Count the lines of the records below that contain the string "screenshot", treating case as significant, and give only the number.
[start]
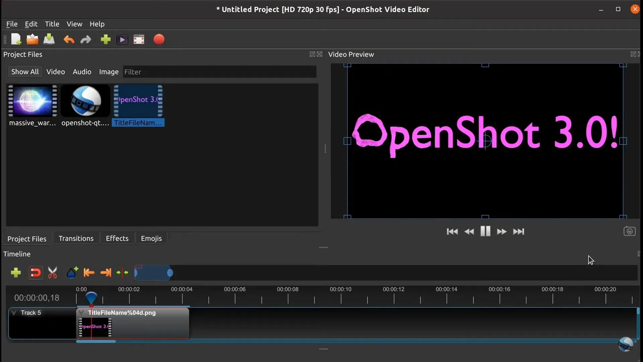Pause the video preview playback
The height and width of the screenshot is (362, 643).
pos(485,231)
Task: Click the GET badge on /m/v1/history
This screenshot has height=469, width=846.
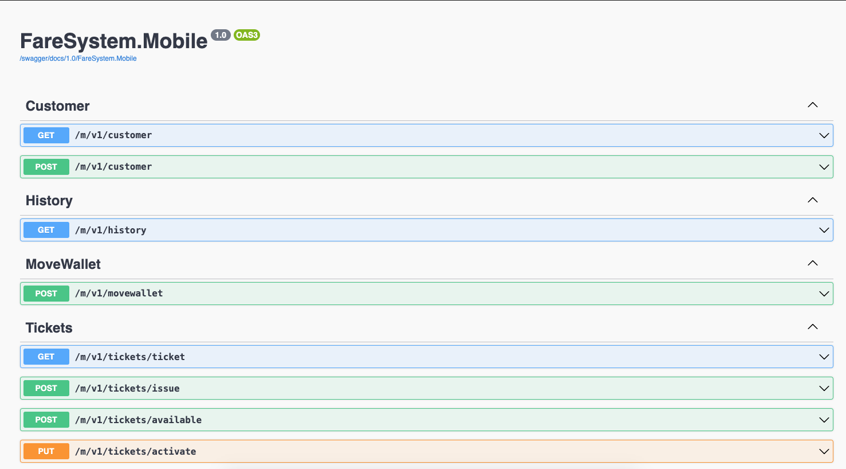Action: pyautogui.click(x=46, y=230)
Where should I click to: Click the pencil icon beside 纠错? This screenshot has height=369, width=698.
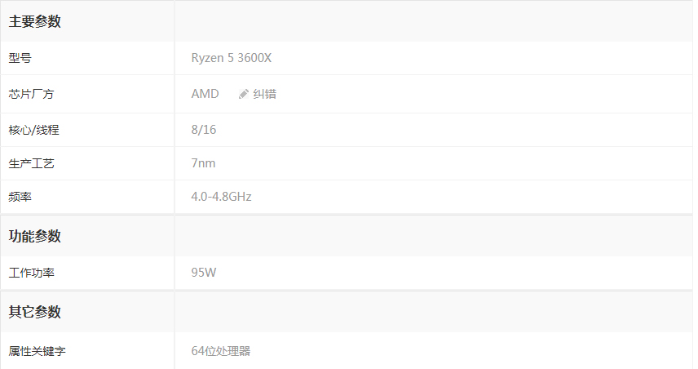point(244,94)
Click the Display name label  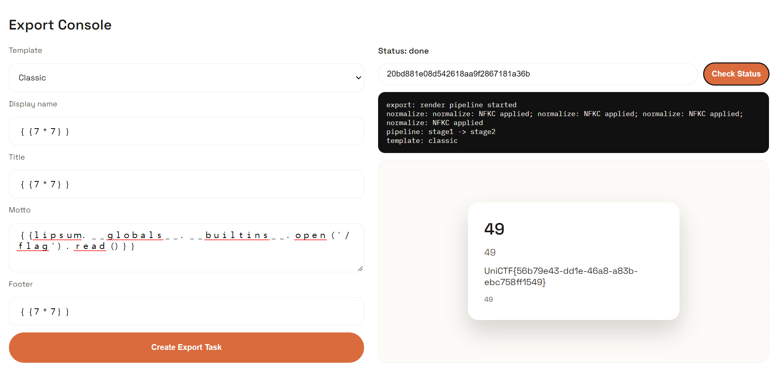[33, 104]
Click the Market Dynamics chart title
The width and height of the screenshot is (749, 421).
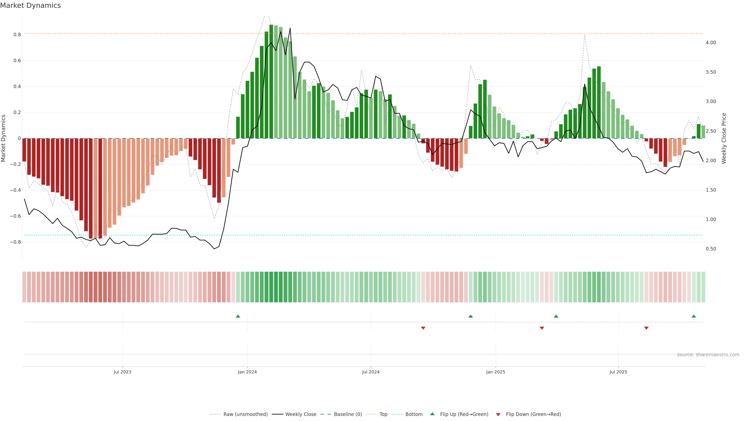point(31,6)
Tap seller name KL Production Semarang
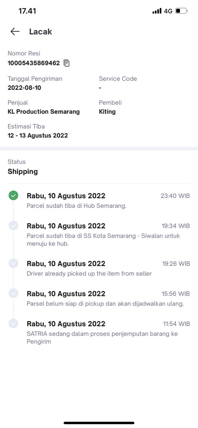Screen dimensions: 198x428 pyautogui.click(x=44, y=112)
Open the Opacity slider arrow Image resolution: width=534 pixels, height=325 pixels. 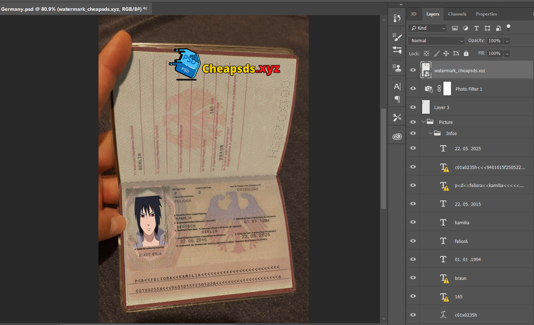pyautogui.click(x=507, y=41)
[end]
**TASK RESULT:** 4